● **What to work on**:
1 – In the article on Andrew Nelson, transcribe the text from "Academic background" up to and including "of Japan' (1938)".
2 – According to the article on Andrew Nelson, in what year did he begin his service in the Seventh-day Adventist missions of East Asia?
3 – Continue the article on Andrew Nelson the lexicographer from the point where it stops.

— Start of Passage shown —

- Born: December 23, 1893 Great Falls, Montana
- Died: May 17, 1975 (aged 81) Hong Kong
- Occupation: Lexicographer
- Known for: Missionary

Academic background
- Education: Walla Walla University
- Alma mater: University of Washington
- Thesis: 'The origin, history, and present status of the temples of Japan' (1938)

Academic work
- Discipline: Lexicography
- Sub-discipline: East Asian languages and literature
- Institutions: Seventh-day Adventist missions
- Notable works: The Modern Reader's Japanese-English Character Dictionary

= Andrew Nelson (lexicographer) =

American lexicographer

Andrew Nathaniel Nelson (December 23, 1893 – May 17, 1975) was an American missionary and scholar of East Asian languages and literature, best known for his work in Japanese lexicography.

==Biography==
He was born in Great Falls, Montana to Swedish immigrant parents and earned his B.A. from Walla Walla University. In 1918, he began his long career of service in the Seventh-day Adventist missions of East Asia, where he gained particular distinction in the fields of general education and language training. The University of Washington awarded Nelson a Ph.D. in 1938 for his dissertation on The origin, history, and present status of the temples of Japan.

— End of Passage shown —
— Start of Listed records —

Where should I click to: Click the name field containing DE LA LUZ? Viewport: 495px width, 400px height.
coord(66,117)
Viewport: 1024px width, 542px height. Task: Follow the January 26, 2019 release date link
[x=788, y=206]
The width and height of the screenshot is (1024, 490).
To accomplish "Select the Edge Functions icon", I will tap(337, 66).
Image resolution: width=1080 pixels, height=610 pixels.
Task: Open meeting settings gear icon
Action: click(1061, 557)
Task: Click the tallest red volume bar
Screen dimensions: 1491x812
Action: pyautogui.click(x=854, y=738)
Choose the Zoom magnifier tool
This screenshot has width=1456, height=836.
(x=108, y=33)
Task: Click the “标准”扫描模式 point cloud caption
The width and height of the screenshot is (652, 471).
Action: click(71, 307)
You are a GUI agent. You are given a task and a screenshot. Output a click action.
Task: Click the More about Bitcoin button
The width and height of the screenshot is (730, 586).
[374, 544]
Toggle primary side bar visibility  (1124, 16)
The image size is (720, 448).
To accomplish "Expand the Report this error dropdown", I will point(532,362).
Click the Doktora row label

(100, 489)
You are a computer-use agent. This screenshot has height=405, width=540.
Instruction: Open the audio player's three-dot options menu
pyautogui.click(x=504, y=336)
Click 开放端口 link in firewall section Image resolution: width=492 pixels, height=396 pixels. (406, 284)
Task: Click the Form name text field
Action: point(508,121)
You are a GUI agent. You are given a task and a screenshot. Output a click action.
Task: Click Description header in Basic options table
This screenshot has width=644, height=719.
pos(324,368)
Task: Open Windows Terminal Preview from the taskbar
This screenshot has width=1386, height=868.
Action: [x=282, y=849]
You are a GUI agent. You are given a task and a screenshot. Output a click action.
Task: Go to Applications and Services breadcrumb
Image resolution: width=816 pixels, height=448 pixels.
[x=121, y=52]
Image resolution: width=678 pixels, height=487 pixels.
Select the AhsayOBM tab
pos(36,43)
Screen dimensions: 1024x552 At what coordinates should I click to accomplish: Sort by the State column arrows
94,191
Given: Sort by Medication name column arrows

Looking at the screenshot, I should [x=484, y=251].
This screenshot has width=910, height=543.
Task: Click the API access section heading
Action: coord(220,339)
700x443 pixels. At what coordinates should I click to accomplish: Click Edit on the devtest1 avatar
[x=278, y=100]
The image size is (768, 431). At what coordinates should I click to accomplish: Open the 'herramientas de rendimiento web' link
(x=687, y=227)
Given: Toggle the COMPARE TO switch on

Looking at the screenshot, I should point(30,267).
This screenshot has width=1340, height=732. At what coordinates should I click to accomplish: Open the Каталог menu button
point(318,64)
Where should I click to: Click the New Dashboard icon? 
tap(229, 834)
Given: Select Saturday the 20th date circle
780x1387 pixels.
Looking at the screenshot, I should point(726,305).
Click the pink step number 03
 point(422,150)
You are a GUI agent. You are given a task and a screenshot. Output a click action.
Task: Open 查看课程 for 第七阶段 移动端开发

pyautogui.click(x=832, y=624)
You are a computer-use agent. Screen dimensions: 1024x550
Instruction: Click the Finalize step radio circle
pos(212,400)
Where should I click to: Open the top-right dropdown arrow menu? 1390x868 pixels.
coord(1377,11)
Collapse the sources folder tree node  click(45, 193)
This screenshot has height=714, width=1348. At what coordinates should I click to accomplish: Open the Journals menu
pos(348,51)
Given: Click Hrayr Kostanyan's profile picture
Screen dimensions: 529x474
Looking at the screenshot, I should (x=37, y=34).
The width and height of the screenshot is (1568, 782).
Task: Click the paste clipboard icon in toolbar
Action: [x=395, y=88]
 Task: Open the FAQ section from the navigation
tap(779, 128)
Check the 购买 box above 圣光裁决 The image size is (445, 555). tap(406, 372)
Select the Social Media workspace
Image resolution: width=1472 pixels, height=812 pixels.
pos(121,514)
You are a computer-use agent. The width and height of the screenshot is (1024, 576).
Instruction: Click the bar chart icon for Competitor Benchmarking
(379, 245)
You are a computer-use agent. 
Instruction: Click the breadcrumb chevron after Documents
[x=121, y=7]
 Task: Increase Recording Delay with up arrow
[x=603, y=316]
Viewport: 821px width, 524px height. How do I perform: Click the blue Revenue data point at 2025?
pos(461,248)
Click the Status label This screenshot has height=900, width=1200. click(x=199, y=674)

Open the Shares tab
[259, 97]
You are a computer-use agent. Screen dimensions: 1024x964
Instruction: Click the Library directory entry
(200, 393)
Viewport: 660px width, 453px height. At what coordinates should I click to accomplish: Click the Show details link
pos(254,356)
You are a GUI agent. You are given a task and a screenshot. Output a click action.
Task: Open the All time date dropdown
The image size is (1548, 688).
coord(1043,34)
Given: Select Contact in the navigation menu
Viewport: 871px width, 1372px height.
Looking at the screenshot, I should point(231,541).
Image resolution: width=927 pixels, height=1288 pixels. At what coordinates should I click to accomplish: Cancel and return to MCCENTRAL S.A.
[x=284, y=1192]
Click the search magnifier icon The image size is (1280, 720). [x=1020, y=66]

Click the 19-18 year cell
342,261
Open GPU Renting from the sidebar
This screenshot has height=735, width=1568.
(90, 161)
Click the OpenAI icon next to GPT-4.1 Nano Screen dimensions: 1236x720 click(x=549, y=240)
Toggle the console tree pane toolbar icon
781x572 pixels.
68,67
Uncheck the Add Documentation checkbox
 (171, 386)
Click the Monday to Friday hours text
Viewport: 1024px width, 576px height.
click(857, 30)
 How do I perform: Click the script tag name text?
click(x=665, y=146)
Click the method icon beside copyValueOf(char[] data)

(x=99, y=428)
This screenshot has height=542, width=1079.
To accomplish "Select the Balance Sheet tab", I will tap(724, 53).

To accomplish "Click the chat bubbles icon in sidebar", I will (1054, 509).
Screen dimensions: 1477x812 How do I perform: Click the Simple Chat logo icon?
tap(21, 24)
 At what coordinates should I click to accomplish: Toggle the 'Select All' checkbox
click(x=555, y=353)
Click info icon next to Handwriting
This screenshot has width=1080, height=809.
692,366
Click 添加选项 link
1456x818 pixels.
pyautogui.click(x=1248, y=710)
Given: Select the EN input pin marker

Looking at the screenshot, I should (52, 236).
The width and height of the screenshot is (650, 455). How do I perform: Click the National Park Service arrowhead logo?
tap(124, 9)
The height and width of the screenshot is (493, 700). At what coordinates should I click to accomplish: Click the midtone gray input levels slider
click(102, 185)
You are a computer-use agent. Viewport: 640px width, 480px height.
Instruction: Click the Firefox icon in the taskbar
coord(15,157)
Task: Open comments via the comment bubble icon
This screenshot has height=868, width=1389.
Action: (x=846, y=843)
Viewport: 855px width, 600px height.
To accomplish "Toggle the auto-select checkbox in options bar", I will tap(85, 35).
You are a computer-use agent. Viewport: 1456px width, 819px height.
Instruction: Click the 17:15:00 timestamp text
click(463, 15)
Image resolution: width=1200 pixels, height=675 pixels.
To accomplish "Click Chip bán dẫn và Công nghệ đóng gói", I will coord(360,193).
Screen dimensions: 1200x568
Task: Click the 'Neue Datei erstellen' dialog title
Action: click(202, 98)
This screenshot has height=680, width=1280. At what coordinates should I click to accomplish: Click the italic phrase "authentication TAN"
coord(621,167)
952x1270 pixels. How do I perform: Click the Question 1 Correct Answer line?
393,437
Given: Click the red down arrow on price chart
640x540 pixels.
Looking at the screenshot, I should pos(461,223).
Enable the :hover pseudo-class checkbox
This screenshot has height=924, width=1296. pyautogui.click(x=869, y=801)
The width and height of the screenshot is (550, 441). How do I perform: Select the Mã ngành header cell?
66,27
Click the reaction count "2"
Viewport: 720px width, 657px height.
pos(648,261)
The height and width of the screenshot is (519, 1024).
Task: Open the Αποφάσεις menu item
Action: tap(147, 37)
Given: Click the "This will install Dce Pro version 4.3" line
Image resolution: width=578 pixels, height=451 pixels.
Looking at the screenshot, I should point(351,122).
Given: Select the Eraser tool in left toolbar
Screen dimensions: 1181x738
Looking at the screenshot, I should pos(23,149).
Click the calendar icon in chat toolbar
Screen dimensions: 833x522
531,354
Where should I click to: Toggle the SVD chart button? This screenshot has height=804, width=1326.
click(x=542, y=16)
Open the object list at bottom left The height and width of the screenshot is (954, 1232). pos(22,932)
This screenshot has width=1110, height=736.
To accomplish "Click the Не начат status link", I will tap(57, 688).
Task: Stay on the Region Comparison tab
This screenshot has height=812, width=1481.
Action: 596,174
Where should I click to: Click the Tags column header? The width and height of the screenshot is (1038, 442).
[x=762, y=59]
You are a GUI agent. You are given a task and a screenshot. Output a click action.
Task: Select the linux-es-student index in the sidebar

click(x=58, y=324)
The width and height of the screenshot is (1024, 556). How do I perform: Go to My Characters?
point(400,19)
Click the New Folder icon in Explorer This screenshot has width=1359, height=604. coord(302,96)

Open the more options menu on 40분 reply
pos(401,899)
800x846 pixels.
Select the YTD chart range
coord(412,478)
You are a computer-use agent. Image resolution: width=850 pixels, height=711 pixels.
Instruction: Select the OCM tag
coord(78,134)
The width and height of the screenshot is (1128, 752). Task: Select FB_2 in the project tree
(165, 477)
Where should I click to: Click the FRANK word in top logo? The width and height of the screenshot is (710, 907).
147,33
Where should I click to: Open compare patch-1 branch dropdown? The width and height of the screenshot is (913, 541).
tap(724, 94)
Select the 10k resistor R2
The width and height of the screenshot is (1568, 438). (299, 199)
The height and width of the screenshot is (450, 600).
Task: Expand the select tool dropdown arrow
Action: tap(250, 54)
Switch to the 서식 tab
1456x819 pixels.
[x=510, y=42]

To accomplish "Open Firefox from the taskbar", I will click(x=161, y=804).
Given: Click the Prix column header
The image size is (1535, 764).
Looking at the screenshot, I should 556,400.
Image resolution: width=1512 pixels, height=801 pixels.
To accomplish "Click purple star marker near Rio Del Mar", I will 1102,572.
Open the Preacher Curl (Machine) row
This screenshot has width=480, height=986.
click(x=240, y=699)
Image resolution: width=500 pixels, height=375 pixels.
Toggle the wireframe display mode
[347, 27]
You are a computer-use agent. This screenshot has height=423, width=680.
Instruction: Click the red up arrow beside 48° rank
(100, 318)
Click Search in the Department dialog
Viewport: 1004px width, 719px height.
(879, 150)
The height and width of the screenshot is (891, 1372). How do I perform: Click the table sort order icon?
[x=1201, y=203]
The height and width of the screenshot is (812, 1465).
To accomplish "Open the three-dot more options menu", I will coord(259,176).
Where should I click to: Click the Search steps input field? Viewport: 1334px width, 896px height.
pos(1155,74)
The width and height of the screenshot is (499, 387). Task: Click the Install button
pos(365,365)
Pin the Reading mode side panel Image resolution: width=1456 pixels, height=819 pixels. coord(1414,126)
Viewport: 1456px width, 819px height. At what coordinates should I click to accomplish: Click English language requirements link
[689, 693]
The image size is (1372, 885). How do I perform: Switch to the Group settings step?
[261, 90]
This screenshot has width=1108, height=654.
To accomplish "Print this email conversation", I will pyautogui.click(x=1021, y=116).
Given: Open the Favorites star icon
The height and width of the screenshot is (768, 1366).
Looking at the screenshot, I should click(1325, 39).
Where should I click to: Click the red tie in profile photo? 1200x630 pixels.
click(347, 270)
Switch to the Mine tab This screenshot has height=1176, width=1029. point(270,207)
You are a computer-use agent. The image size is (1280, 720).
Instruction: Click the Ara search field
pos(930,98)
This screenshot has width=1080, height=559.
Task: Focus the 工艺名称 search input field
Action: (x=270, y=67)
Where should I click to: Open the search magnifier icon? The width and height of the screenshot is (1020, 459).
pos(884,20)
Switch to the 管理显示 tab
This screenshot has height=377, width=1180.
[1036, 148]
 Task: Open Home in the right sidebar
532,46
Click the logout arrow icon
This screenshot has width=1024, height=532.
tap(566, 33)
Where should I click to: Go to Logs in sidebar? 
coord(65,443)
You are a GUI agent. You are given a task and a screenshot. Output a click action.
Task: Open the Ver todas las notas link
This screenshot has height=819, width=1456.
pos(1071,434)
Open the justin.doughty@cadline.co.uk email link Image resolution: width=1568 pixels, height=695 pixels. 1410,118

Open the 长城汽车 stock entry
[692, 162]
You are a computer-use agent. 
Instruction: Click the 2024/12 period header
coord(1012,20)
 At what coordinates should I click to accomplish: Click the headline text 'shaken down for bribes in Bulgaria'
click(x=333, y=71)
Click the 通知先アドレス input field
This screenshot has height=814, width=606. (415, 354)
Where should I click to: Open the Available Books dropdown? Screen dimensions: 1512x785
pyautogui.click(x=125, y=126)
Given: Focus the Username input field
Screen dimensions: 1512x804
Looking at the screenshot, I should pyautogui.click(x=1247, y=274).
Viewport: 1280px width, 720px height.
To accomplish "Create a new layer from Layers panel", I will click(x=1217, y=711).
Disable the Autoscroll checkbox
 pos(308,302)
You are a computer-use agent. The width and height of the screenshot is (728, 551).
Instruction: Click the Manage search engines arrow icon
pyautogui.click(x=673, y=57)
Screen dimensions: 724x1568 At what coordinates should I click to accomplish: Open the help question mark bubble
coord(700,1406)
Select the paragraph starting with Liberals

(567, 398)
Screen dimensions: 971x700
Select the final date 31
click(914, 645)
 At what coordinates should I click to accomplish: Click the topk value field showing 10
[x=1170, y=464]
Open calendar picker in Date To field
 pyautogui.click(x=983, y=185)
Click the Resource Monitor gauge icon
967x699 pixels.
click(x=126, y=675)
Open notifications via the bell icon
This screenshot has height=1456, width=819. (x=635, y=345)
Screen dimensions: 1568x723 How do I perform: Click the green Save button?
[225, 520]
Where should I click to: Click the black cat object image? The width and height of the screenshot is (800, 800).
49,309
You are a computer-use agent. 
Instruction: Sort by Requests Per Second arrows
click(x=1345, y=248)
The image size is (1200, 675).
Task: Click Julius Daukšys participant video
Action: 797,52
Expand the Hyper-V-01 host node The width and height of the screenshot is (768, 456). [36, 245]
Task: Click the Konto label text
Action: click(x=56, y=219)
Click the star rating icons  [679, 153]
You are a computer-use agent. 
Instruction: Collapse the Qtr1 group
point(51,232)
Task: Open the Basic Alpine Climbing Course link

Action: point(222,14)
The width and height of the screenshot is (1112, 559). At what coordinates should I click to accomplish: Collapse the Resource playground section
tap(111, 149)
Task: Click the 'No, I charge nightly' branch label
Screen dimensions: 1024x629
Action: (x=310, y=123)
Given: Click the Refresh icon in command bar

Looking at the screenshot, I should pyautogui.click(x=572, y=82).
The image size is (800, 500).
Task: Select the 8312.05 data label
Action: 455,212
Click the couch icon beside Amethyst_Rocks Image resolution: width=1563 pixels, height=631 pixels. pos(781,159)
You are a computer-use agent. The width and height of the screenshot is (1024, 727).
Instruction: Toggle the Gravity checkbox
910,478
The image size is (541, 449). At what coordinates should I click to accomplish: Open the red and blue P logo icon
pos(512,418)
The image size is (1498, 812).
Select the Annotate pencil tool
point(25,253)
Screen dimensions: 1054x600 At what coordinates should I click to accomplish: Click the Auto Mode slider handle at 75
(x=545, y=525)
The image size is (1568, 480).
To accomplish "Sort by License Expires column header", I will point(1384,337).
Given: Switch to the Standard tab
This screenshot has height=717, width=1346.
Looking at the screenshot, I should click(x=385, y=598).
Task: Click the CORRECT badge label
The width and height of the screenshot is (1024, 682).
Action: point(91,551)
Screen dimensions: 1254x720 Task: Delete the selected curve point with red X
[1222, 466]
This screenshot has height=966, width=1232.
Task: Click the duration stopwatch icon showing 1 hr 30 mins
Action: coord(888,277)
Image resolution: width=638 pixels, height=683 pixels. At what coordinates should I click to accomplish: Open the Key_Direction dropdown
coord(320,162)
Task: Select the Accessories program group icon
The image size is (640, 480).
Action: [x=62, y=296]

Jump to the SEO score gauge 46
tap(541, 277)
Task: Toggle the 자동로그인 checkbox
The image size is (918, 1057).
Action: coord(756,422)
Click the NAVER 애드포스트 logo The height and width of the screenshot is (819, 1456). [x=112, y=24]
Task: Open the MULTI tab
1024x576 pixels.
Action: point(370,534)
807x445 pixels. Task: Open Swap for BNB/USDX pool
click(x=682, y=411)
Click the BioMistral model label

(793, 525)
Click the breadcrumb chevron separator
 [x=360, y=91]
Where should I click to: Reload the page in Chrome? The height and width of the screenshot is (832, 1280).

— End of Listed records —

● **Task responses**:
1 –
Academic background
- Education: Walla Walla University
- Alma mater: University of Washington
- Thesis: 'The origin, history, and present status of the temples of Japan' (1938)

2 – 1918

3 –
After retiring from missionary work in 1961, he was preoccupied with placing the finishing touches on his masterpiece, The Modern Reader's Japanese-English Character Dictionary, which first appeared in print the following year. The work, which was posthumously revised and expanded by a team led by John H. Haig at the University of Hawaii at Manoa, was reissued in 1997 as The New Nelson Japanese-English Character Dictionary; however, many scholars, teachers, and students continue to use the original edition of Nelson's dictionary, which has remained in print, because of changes made in Haig's edition that are viewed as impairing the functionality of the work. It is one of the most authoritative Kanji dictionaries for English learners of the language, and displays particular sensitivity to the difficulties they may have with the Kangxi radical system traditionally used to classify Kanji.

Nelson died in Hong Kong.

==Administrator==
===Philippine Union College===

While President of Philippine Union College, Nelson also served as a chaplain at the New Bilibid Prison. On January 19, 1951, he provided pastoral support for the fourteen executed that day, thirteen of them were part of the Nakamura Case.

===Founded Mountain View College===

Nelson describes the founding of Mountain View College in a report published in the March 17, 1953, Youth's Instructor. They established a list of criteria based on the values of Adventist Education and then explored the vast territory of the South Philippines looking for land which met the criteria.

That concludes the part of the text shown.